| YOUR TASK |
What needs reproducing is the run of lines in the data below starting at the line with "The height and" and ending at the line with "The image size is (723, 1568).", both ends included. Copy it exactly, without pictures, and add nothing.

- - -

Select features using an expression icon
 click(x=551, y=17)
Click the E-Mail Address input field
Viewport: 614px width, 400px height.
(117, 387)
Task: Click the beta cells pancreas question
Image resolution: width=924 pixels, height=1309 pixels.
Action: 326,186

- - -

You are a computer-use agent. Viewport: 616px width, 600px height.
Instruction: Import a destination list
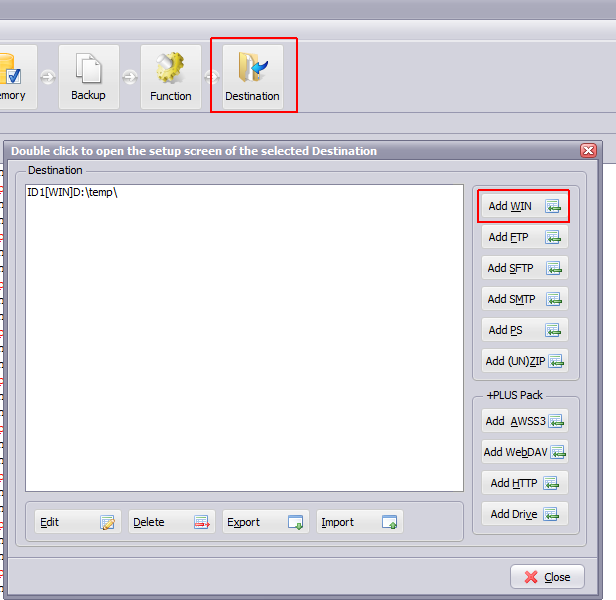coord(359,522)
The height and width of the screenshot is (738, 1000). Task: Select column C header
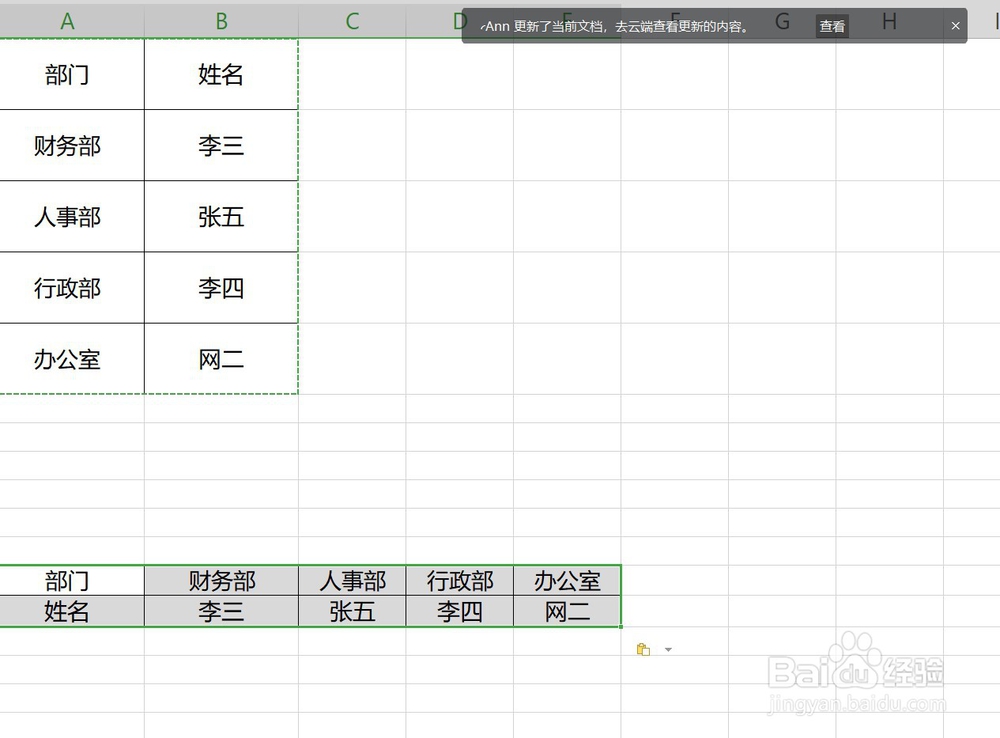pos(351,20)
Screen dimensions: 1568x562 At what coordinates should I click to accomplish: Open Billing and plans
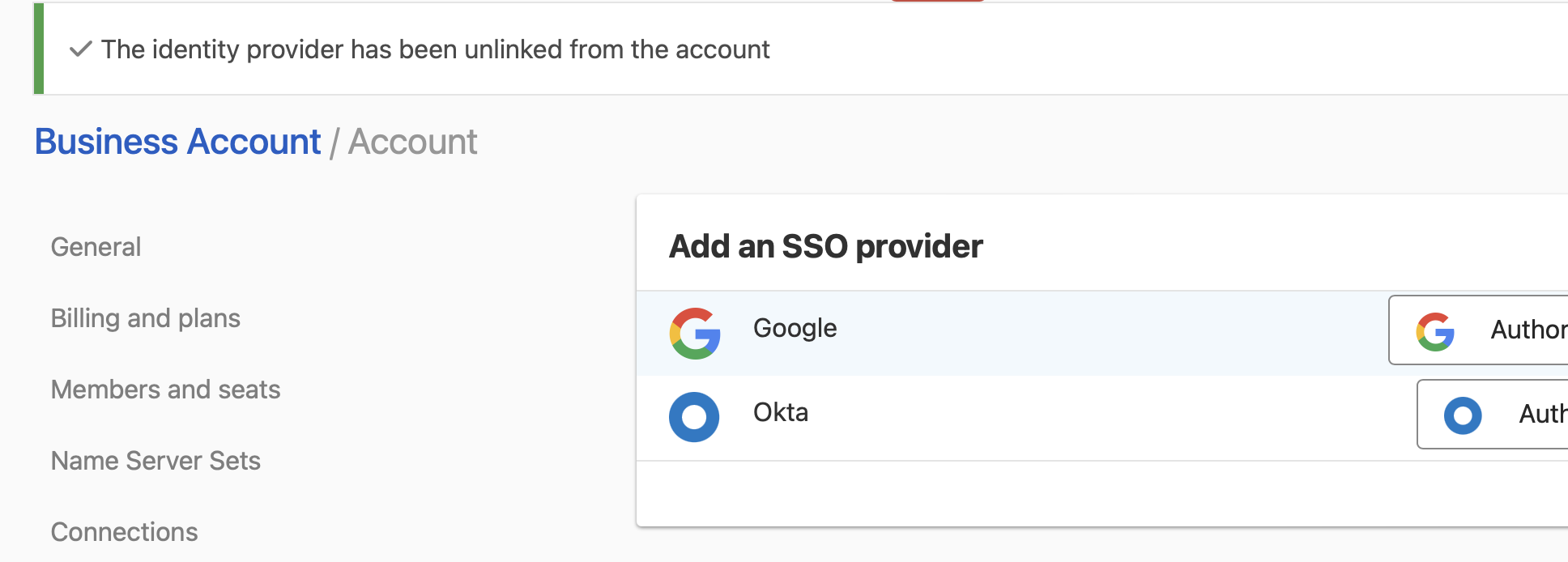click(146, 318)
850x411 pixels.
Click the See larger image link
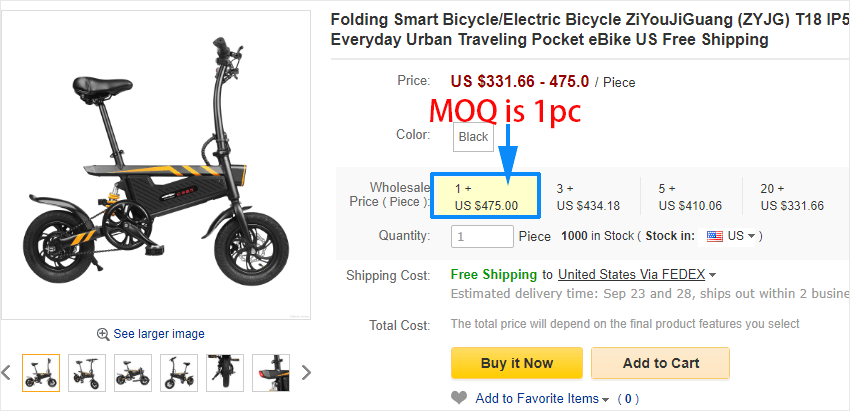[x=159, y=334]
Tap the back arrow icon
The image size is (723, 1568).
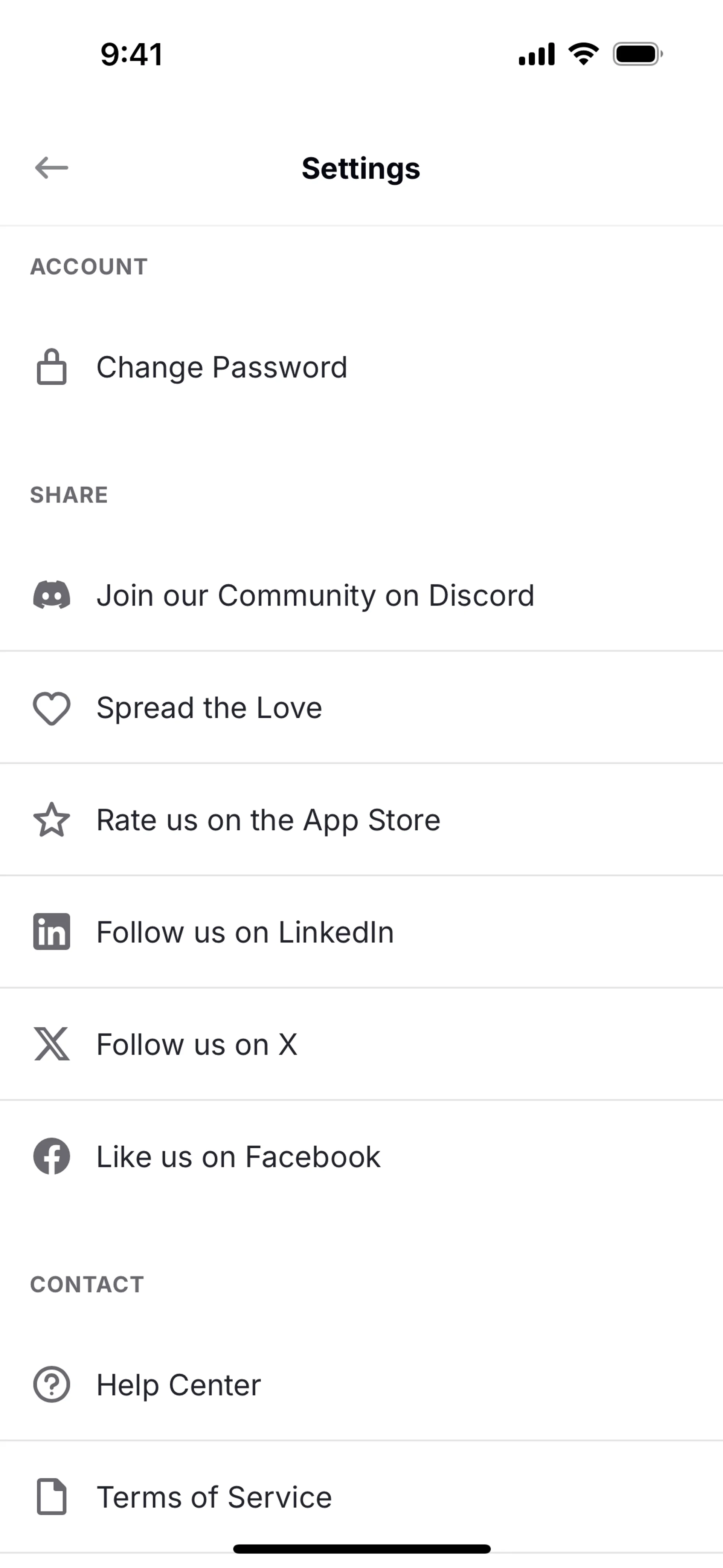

- - -

| RESULT OF THE EXERCISE |
The height and width of the screenshot is (738, 1000). Task: Select column C header
pos(351,20)
Screen dimensions: 1568x562 At what coordinates should I click to accomplish: Open Billing and plans
click(146, 318)
850x411 pixels.
Click the See larger image link
[x=159, y=334]
Tap the back arrow icon
The image size is (723, 1568).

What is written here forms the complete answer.